-- Begin --

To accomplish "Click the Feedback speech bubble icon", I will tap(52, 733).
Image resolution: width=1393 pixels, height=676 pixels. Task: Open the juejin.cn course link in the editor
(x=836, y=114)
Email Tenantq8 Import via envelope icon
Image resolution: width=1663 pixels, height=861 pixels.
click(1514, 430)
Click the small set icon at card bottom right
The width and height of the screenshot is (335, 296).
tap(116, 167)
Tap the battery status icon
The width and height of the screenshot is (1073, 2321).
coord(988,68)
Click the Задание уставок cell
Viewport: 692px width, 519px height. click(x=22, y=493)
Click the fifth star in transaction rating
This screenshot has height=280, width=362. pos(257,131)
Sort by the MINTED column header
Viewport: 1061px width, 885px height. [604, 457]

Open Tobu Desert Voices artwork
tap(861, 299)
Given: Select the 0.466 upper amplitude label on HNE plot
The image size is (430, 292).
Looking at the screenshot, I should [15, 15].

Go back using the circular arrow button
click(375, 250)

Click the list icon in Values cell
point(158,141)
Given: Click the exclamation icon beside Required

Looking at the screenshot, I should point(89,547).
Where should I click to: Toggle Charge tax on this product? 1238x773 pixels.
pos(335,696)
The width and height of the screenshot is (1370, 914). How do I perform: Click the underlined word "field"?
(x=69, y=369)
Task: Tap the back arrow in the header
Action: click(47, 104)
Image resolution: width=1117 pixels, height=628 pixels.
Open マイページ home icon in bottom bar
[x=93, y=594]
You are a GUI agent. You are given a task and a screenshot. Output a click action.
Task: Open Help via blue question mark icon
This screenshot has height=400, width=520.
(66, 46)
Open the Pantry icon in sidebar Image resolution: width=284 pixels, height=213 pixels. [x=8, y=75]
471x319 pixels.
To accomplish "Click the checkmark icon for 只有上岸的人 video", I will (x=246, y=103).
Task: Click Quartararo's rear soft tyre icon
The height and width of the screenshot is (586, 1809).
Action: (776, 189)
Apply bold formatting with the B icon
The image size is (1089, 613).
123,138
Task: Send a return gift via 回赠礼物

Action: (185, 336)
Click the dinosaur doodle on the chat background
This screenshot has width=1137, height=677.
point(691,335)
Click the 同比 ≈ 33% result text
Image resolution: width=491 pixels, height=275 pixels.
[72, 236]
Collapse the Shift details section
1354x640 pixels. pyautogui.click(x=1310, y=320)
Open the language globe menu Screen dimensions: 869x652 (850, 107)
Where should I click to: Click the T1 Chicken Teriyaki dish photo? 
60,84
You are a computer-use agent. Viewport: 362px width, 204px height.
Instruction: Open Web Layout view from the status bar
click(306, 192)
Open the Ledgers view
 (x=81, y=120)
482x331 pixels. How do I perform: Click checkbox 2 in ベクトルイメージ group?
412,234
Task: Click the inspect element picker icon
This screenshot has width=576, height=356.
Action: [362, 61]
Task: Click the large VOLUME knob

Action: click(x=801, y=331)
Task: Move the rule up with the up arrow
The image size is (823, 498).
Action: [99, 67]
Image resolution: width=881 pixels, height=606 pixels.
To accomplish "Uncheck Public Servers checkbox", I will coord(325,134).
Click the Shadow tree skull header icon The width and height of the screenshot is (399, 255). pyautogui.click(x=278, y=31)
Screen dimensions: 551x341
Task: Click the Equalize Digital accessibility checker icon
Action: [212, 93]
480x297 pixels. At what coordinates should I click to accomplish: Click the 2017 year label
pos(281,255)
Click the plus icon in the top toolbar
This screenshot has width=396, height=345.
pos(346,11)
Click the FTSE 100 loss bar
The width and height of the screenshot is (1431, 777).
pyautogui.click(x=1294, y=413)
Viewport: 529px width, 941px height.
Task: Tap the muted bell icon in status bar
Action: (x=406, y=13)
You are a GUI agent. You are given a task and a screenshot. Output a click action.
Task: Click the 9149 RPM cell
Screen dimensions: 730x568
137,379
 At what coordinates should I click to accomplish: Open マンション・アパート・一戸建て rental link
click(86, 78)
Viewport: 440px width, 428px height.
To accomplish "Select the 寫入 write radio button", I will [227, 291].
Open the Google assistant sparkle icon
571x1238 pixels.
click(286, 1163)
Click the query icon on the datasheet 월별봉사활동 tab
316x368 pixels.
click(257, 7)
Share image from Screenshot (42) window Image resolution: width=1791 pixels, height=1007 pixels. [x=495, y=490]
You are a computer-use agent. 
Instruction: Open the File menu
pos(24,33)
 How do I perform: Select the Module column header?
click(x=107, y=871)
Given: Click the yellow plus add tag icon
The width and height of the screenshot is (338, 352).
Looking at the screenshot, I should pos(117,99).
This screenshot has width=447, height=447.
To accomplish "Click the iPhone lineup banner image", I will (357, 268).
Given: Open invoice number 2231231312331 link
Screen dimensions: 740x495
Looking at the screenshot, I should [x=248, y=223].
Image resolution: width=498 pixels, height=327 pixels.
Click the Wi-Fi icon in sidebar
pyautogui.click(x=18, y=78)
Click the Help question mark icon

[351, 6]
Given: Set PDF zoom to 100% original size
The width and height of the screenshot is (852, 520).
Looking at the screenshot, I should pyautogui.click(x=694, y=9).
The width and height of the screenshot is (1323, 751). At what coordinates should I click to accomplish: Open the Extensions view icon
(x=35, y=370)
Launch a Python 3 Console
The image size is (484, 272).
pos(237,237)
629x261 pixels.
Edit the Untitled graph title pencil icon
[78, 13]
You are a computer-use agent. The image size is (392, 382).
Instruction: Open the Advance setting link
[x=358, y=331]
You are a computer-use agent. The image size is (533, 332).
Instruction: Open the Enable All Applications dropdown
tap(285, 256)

-- End --

Print the records from the line containing "Click the dinosaur" through the line containing "pos(281,255)", including both, reproducing each line exactly.

Click the dinosaur doodle on the chat background
This screenshot has width=1137, height=677.
point(691,335)
Click the 同比 ≈ 33% result text
Image resolution: width=491 pixels, height=275 pixels.
[72, 236]
Collapse the Shift details section
1354x640 pixels. pyautogui.click(x=1310, y=320)
Open the language globe menu Screen dimensions: 869x652 (850, 107)
Where should I click to: Click the T1 Chicken Teriyaki dish photo? 
60,84
You are a computer-use agent. Viewport: 362px width, 204px height.
Instruction: Open Web Layout view from the status bar
click(306, 192)
Open the Ledgers view
 (x=81, y=120)
482x331 pixels. How do I perform: Click checkbox 2 in ベクトルイメージ group?
412,234
Task: Click the inspect element picker icon
This screenshot has width=576, height=356.
Action: [362, 61]
Task: Click the large VOLUME knob

Action: click(x=801, y=331)
Task: Move the rule up with the up arrow
The image size is (823, 498).
Action: [99, 67]
Image resolution: width=881 pixels, height=606 pixels.
To accomplish "Uncheck Public Servers checkbox", I will coord(325,134).
Click the Shadow tree skull header icon The width and height of the screenshot is (399, 255). pyautogui.click(x=278, y=31)
Screen dimensions: 551x341
Task: Click the Equalize Digital accessibility checker icon
Action: [212, 93]
480x297 pixels. At what coordinates should I click to accomplish: Click the 2017 year label
pos(281,255)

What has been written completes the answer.